Source passage>
################
In the past, I've advised Western competitors to "be afraid" because of the skill of producing a better, or as good, product more cheaply, like this home IoT kit. But Rowan is invoking something bigger: economic ruin, prompted by the inability of entire sectors to compete.

The new Yellow Peril

In the 1980s, using identical language and reasoning to Rowan, policy nerds and opiniators were seized by another "Yellow Peril", a fear of Japan. The West wouldn't be able to match their engineering skills or work ethic, we were told. Japan was also snapping up American companies, just as the Chinese are buying or investing in American technology. Build that wall! But Japan has now been in a slump for over two decades, and its most famous innovation in that time is arguably the toilet that cleans your bum.

For all China's diligence and investment in STEM, and its amazing grands projects, it faces the same hurdles that all engineering-led companies or economies face. Those brilliant STEM graduates can give you a competitive advantage in today's market, but for tomorrow's success, you need to take risks and create new markets. That means being bold and sometimes failing expensively, it means building brand and reputation and trust with consumers, and innovating in services and marketing in foreign markets, outside China. Increasingly, it means writing great software and doing great design. That's a very wide skill set.

Where's China's crazy shit?

China's success today comes from mastering supply chains, from adding engineering excellence to an existing market. Top management at Chinese companies almost all have engineering degrees followed by a spell at a Western business school, and are up to date with the latest innovation theory. That combination has served them very well so far. The problem with MBA innovation teaching is that it can only look backwards, and cobble together a post-hoc explanation.

Rowan is right when he says Chinese companies don't slavishly imitate Western technology products. True, but they largely add innovation to products in existing markets, and those markets have been defined by others.
################
Data provided>
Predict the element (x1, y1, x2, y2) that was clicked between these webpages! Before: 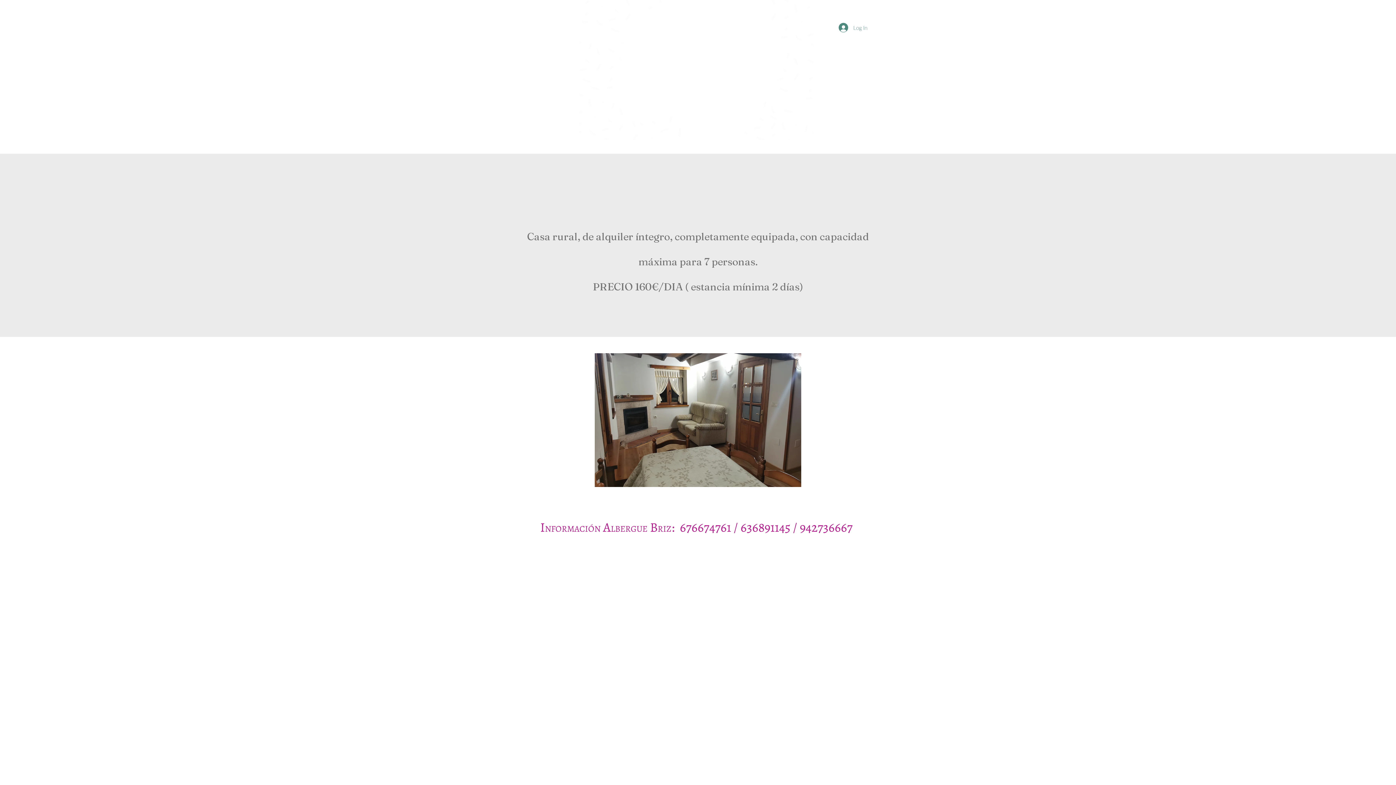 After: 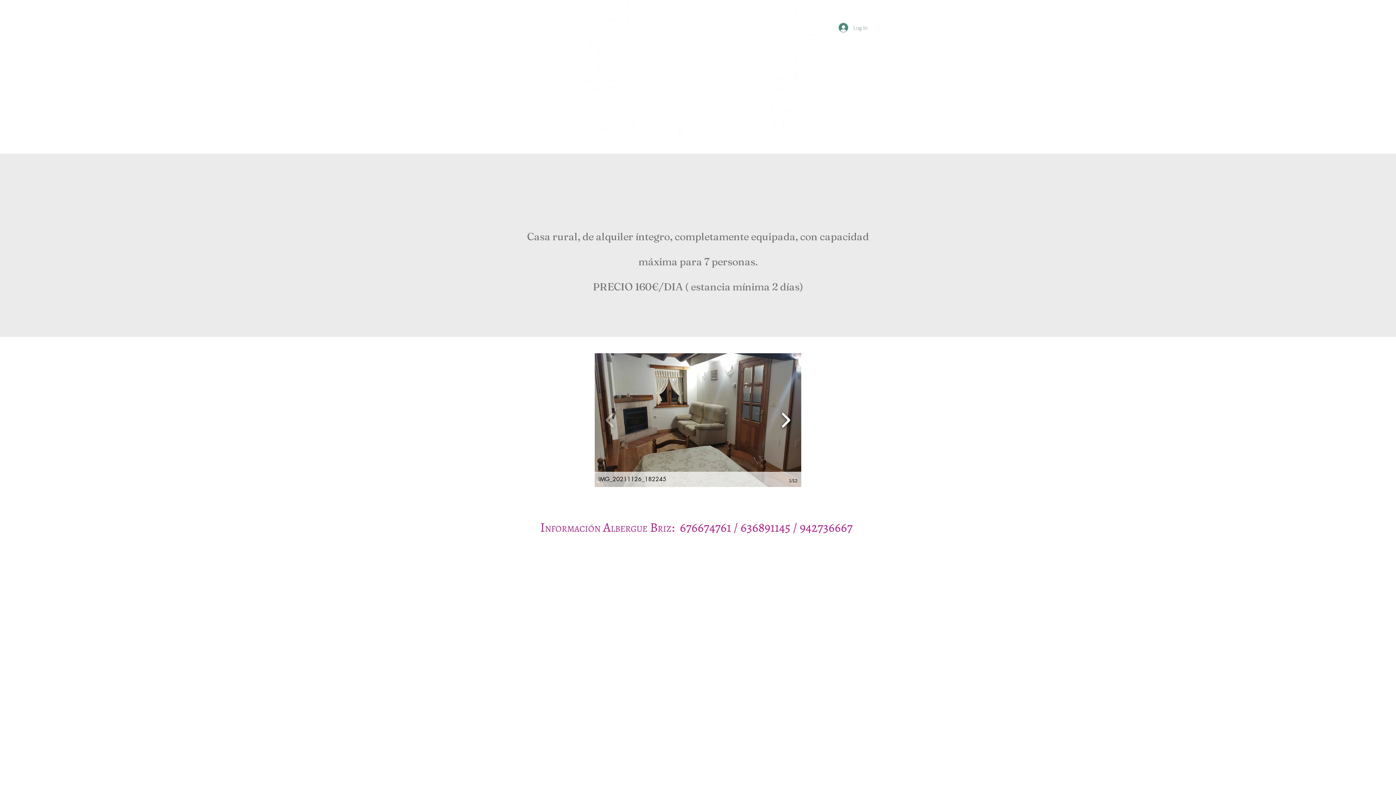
################
What is required> Continue the passage above about whether China's engineering strength will let it out-compete the West, picking up after its last sentence.

Response to this task>
China hands

Huawei is an example of the success and limitations of being led by the Engineering/MBA combination. At the start, Huawei barefacedly copied Western products. Gradually it invested in its own R&D, and studied how to progress in a market. Today, half of the world's 4G infrastructure is sold by Huawei, and their network customers tell me they have an 18-month lead over the competition. Huawei is helping define 5G. But over in the consumer market, there isn't a single product that you can say is "Chinese" in the way that the Walkman was "Japanese".

China's vast domestic market provides it with a tremendous laboratory for companies to experiment with new products and new markets. But remarkably, so far, they haven't. Partly because of the nature of demand: the Chinese want what we have. The skills Chinese companies need to "conquer the West" aren't being honed. It's early days to compare the two, but Japan, an island culture, seemed to be far more willing to experiment. Japanese consumer technology became fairly synonymous with "crazy shit" – in a good way. You could buy a wristwatch TV in 1983.

Where's China's crazy shit? Rowan's examples of Chinese innovation draw heavily on gimmicky WiReD-style innovations for wealthy WiReD-reading urbanites – like "smog-eating" bicycles. Handy, perhaps, but not market-creating. And possibly not so necessary outside a smoggy Chinese city. It adds something to an existing market (the bicycle market), but it is not a Sony Walkman.

Only Huawei, arguably, has established something of a consumer brand beach head in the West - obviously not including the US where the administraion has effectively pushed public sector buyers to alternatives. And Chinese smartphones illustrate the shortcomings of the current skill set: beautiful cases, pockets of great micro-innovation at the component level (the fingerprint sensor) – but lousy software. There isn't much an OEM can add to a phone in which almost all the software is written by Google, but what little Huawei adds isn't really liked very much; every reviewer seems to hate Huawei's skin and intrusive tools.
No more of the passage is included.